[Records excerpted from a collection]
* * * *

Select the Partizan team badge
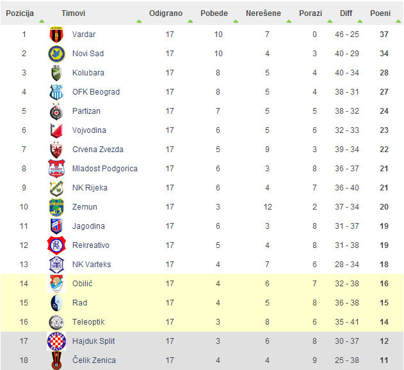 point(56,112)
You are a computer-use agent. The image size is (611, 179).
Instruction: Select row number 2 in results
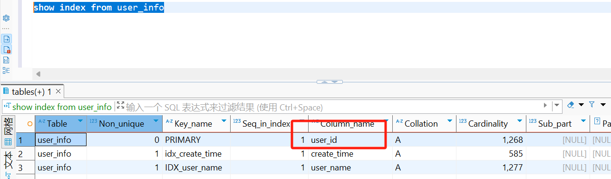pyautogui.click(x=20, y=154)
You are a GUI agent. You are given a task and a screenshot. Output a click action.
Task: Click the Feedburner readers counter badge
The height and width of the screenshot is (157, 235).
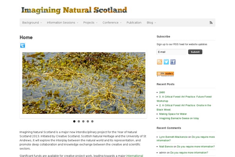click(165, 74)

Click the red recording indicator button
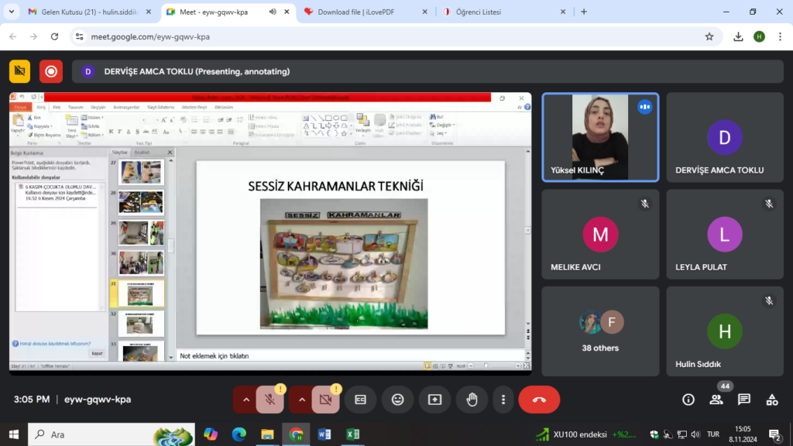coord(51,71)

* * * *

WHAT YOU NEED TO DO:
Please write out all the entries above exactly, but leave out the pictures.

SOLUTION BELOW:
Select the Partizan team badge
 point(56,112)
You are a computer-use agent. The image size is (611, 179).
Instruction: Select row number 2 in results
pyautogui.click(x=20, y=154)
You are a GUI agent. You are given a task and a screenshot. Output a click action.
Task: Click the Feedburner readers counter badge
The height and width of the screenshot is (157, 235).
click(165, 74)

Click the red recording indicator button
coord(51,71)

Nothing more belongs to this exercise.